The Perfect Faith # 1

"Though He slay me, yet will I trust Him" (Job 13:16).

These words have always seemed to be the expression of the profoundest faith. When David sings, "I will sing unto the Lord because He hath dealt bountifully with me," it seems to be something which all men can understand. It is a gratitude and trust won by visible mercy. But when a soul is able to declare that even under the smiting, ay, even under the slaying, of God it is able still to trust in Him, everyone feels that that soul has reached a very true and deep, sometimes it must seem a rare, faith in Him.

And yet it is a degree of faith which we know that men have attained before they can be in any complete or worthy way believers to God. Merely to trust Him when He is manifestly kind to them, is surely not enough. A man's own soul cannot be satisfied with that. A man questions himself whether that is faith at all; whether it is not merely sight. Everywhere and always any lofty conception of trust has been compelled not to stop short of this: such an entrance into the nature and character of the trusted person that even when he seemed to be unreasonable and disappointing and unkind the faithful soul could trust Him still.

Always the man who really wanted to completely trust another man has been obligated to feel that his trust was not complete if it stopped short of that.

They are words that might be said almost in desperation. The soul compelled to realize that there was no other hope for it, that if this hope failed it every hope was gone, and feeling that it could not live without some hope, might say, "I must and will keep faith in God. No matter how He fails me I will cling to Him still; for I must cling to something still, and there is nothing else to cling to, and so, though He slay me, yet will I trust Him." This is the spirit of a familiar hymn which always seemed to me doubtful as the expression of a healthy or even of a possible experience.

"I can but perish if I go.
I am resolved to try;
For if I stay away,
I know I shall forever die."

It is a question whether a faith as desperate as that is faith at all, but certainly it is not the faith expressed by these words out of our English version of the Book of Job. "Though He slay me, yet will I trust Him." There is something far more cordial about these words. They are not desperate; they anticipate possible disappointment and pain; but they discern a hope beyond them. Their hope lies in the character of God. Whatever His special treatment of the soul may be, the soul knows Him in His character. And for the explanation of His treatment, for the cordial acceptance of His treatment even when it cannot be explained, the soul falls back upon its certainty concerning His character.

There is no desperation here.
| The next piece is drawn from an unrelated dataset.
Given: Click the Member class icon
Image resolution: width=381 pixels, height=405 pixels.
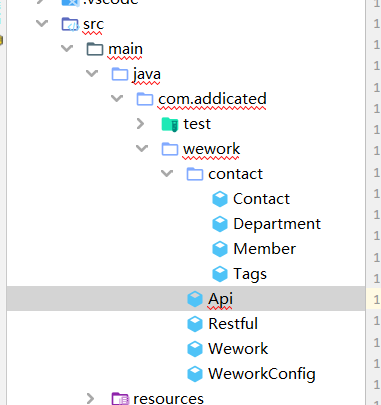Looking at the screenshot, I should 220,249.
There is no more clinging to God because the soul, looking all about, can find nothing else to cling to. All is positive. God is just what the soul needs, and to its certainty of what God is the soul turns to every distress and perplexity about what God does. Behind its perception of God's conduct, as an illumination and as a retreat, always lies its knowledge of God's character.

The relations of character and conduct to each other are always interesting. Let us look at them in general for a few minutes. The first and simplest idea of their relation is that conduct is the mouth-piece of character. What a man is declares itself through what he does. I see a man steal, and I know he has a thievish heart. I see a soldier fling himself upon the spears of the enemy, and I know that he is brave and patriotic. We know how closely this relation between character and conduct is dumb and paralyzed. Its life is there but it is shut out from action, and all man's history bears witness that it is shut out from growth. Mere qualities which do not become conscious of themselves, and do not make themselves effective by contact with the world of things, lie stagnant, and can hardly be called live qualities at all. And on the other hand, conduct without character is thin and most unsatisfying. The pleasant deed which does not mean a kindly heart behind it, the dashing enterprise which is mere physical excitement, the steadiness in work which is merely weary and unsatisfactory all of these become. No; conduct is the trumpet at the lips of character. Character without conduct is like the lips without the trumpet, whose whispers die upon themselves and do not stir the world. The world has a right to disallow all claims of character which do not utter themselves in conduct. "It may be real, - it may be good," the world has a right to say, "but I cannot know it or test it; and I am sure that however good and real it is, it is deprived of the condition of the best life and growth which is activity."